- _Exercise instructions_:
• 1. Do the following statements agree with the Iceland back-roads article below? Give yes or no for each, with the deciding words quoted from the article. (a) The road to Dynjandi is paved. (b) The writer recommends spending at least three days in the Westfjords. (c) The N1 in Ísafjörður closes early.
• 2. In the Iceland back-roads article below, about how many kilometers of roads does the country have?
• 3. Write a continuation of the Iceland back-roads article below, starting after its final sentence.
--- Source passage ---
The Roads Nobody Talks About: My Favourite Drives That Aren't the Ring Road
Forget Route 1. These hidden drives across Iceland — from remote fjord roads to highland F-roads — are the ones I actually take when I want to feel something.

Last summer I drove Route 1 with a friend visiting from Denmark. He'd planned the whole trip around it — the Ring Road, obviously, because that's what you do. Somewhere around Egilsstaðir, staring at a convoy of campervans all doing exactly 90 km/h in a single file, he turned to me and said, "Is this it?"
No. This is not it.
The Ring Road is fine. It's a perfectly good road that connects perfectly good places. But it's also the only road most people will ever drive in Iceland, and that's a shame, because the country has about 13,000 kilometres of roads, and the best stretches are the ones nobody puts on their itinerary.
These are the drives I take when I have a free weekend. When I want to actually feel like I'm somewhere no one else is. Some are paved. Some are gravel. One requires a vehicle that costs more than your apartment. All of them are worth it.
The Westfjords Crawl: Route 61 and Everything Around It
The Westfjords are Iceland's answer to the question, "What if we made a place that was deliberately hard to reach?"
Getting there already filters out most tourists. The roads are narrow. The gravel is loose. The fjords go on forever — every time you think you're almost around one, another finger of ocean appears and you're driving another 40 minutes to cover what looks like 2 kilometres on the map.
And that's exactly the point.
Route 61 from Ísafjörður to Þingeyri is the one I'd start with. It hugs the coast of Djúpið, the deep fjord that gives Ísafjörður its name, and on a clear day the water is so still it looks fake. You'll pass through the single-lane Breiðadalsheið tunnel — one of the oldest in Iceland, hand-blasted through rock in the 1990s, and yes, there's an intersection inside the mountain. Don't panic. Just follow the signs.
From Þingeyri, push south toward Dynjandi. You've probably seen the photos. The waterfall really does look like that. What the photos don't tell you is that the road to get there (Route 63) is unpaved and runs along a cliff edge above Arnarfjörður with no guardrails. The wind will try to rip the car door off your hand. Let it. Then close it properly.
Pro Tip: Fuel up in Ísafjörður before heading anywhere in the Westfjords. The next reliable fuel stop could be 200 km away, and "reliable" is doing heavy lifting in that sentence. The N1 in Ísafjörður is open late. Use it.
The Westfjords deserve three days minimum. Most people try to do them in one and end up exhausted, having seen nothing but the inside of their windscreen. If you want to explore this part of Iceland properly without the stress of navigating alone, our day trips and sightseeing tours can handle the logistics while you handle the staring-out-the-window part.
--- Data section ---
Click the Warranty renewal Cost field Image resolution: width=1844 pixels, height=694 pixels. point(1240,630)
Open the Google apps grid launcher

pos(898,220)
---
- _Responses to the exercise_:
• 1.
(a) No: "the road to get there (Route 63) is unpaved and runs along a cliff edge above Arnarfjörður with no guardrails"
(b) Yes: "The Westfjords deserve three days minimum."
(c) No: "The N1 in Ísafjörður is open late."

• 2. About 13,000 kilometers.

• 3.
Related experiences
Öxi Pass: The Shortcut That Earns Its Name
Here's a road that saves you an hour on the drive between Egilsstaðir and Höfn — and makes you work for every minute of it.
Route 939, Öxi Pass, is a mountain road that cuts across the highlands instead of following the Ring Road's long coastal loop around Berufjörður. It's 50 kilometres of gravel. Steep. Exposed. In summer, it's dramatic. In early autumn, it's covered in fog so thick you're navigating by the reflector posts alone.
I love it.
The pass tops out at about 530 metres and the views from the summit stretch across Berufjörður and out to the ocean. On the way up you'll cross a landscape that looks lunar — no trees, no houses, just moss and rock and silence. On the way down, the road hairpins through a valley that turns green so suddenly it feels like someone flipped a switch.
Here's the honest part: if you're not comfortable on gravel roads, skip Öxi. The surface is rough, the gradients are steep, and in wet weather the road becomes genuinely tricky. Rental car companies have opinions about this road, and those opinions are "no." Check your contract. A standard compact won't enjoy this.
Pro Tip: Öxi is usually open from late May to early October, but check road.is (Vegagerðin) before you set out. Conditions change fast. If it's closed, take the coastal road via Djúpivogur instead — it's longer but the drive along Berufjörður is beautiful in its own right.
Route 862 to Dettifoss: The One People Get Wrong
Everyone wants to see Dettifoss. Fair enough — it's Europe's most powerful waterfall and the ground literally shakes under your feet. But almost everyone approaches from the east side, Route 864, because Google Maps tells them to.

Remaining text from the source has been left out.